Les mots que nous employons tous les jours veulent dire plus que le sens qu’ils ont pris aujourd’hui ; et ils continuent de charrier leurs sens antérieurs. Aussi est-il essentiel de s’intéresser à la généalogie des mots, qui va bien au-delà de leur simple étymologie.
Le mot « environnement » par exemple mérite d’être analysé dans ce contexte. Il est né il y a très longtemps, au moins au 13ème siècle, en anglais et en français, dans le sens de « circuit », de « contour ». Puis, un siècle plus tard, il désigne « ce qui entoure ». Il faut attendre la deuxième moitié du 20ème siècle pour qu’il commence à désigner « ce qui entoure l’homme ». Et plus récemment encore pour qu’il rassemble les enjeux de la nature.
Depuis lors, il est devenu un des rares mots dont la connotation est toujours, dans toutes les langues, positive : On est pour l’environnement. Sa défense est nécessaire, personne ne le discute. On le retrouve utilisé dans ce sens par tous les gouvernements et il est introduit dans tous les textes internationaux avec un sens vague, allant de « ce qui nous entoure » aux « enjeux de la nature ».
Et pourtant, ce mot introduit insidieusement une notion dangereusement fausse : Ce qui nous « environne » désigne ce qui nous entoure ; il n’est donc défini et n’a d’existence que par rapport à nous.
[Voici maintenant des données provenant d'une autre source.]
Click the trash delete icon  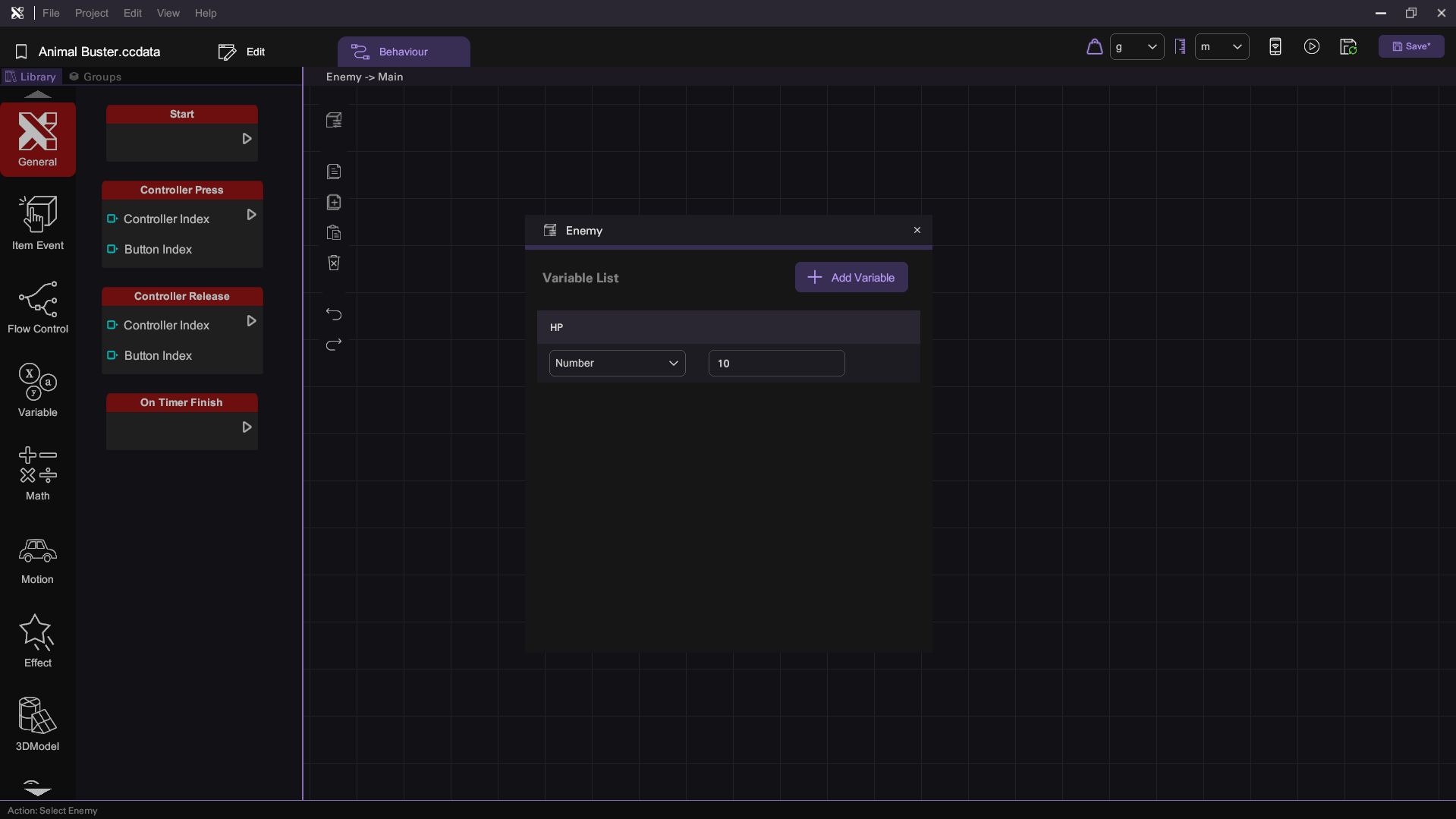[334, 263]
L’environnement ne désigne donc pas la nature, qui mériterait d’être protégée pour elle-même, mais juste ce qui est nécessaire à l’espèce humaine, ou même seulement à nous, vivants d’aujourd’hui.
Ce n’est pas juste une querelle de mots ; car cela renvoie à l’essentiel : nous continuons, consciemment ou non, en parlant d’environnement, à ne nous référer à la défense de la nature qu’en tant qu’elle est l’écrin de notre vie. Nous n’avons pas, en réalité, quand nous parlons de lui, d’autres préoccupations que nous-mêmes.
Autrement dit, ce qui ne nous « environne » pas, ce qui ne nous sert pas ou ne nous nuit pas directement, ne fait pas partie de l’environnement, et n’a donc pas, en réalité, vocation à être protégé.
En parlant d’environnement, nous définissons donc la nature par son rapport à l’homme et pas en elle-même, dans une conception anthropocentrique.
Or, l’homme n’est pas, depuis bien longtemps, au centre de l’univers. Ce saut fut très difficile à faire quand il s’est agi de s’éloigner de l’anthropocentrisme, puis du géocentrisme, puis de l’héliocentrisme. Toutes conquêtes qui passèrent par la mort d’hommes de grand courage, tels celui que je ne cesse d’admirer et à qui je me réfère si souvent : Giordano Bruno.
La meilleure preuve est que les textes de loi et les traités internationaux ne parlent que de la défense de ce qui menace la vie et les droits des hommes. Certains documents, très rares et sans force exécutoire, parlent de la défense de l’espèce humaine. Aucun ne parle sérieusement de la défense de la vie ; et moins encore de la défense de tout, y compris ce qui n’est pas vivant.
Alors, il faut affronter la question : la vie, la planète, l’univers, doivent-ils être défendus même si ce n’est pas dans l’intérêt de l’espèce humaine ? Et plus encore, doivent ils l’être même si c’est au détriment de l’espèce humaine ?
A mon sens, la réponse à ces questions est positive. Et il faut renoncer à parler d’environnement pour parler de la vie, dont nous ne sommes, humblement, qu’une espèce de passage.
Accessoirement, ce serait notre meilleure protection : notre vie n’existe que grâce à toutes les autres vies, passées, présentes et futures ; et si nous ne nous intéressons qu’à la nôtre, nous négligerons et nous détruirons toutes celles qui l’ont rendue possible, qui la rendent encore possible, ou qui la rendront un jour possible ; même si c’est selon des détours que nous ne comprenons pas encore.
Si nous voulons ne pas être la victime de la sixième extinction de masse qui menace, il nous faut donc, (sans renoncer à bâtir, à construire, à créer, à découvrir, à réparer le monde), nous intéresser à la nature de façon réellement altruiste, sans référence direct à notre intérêt. Ce serait, accessoirement, la meilleure façon de le défendre.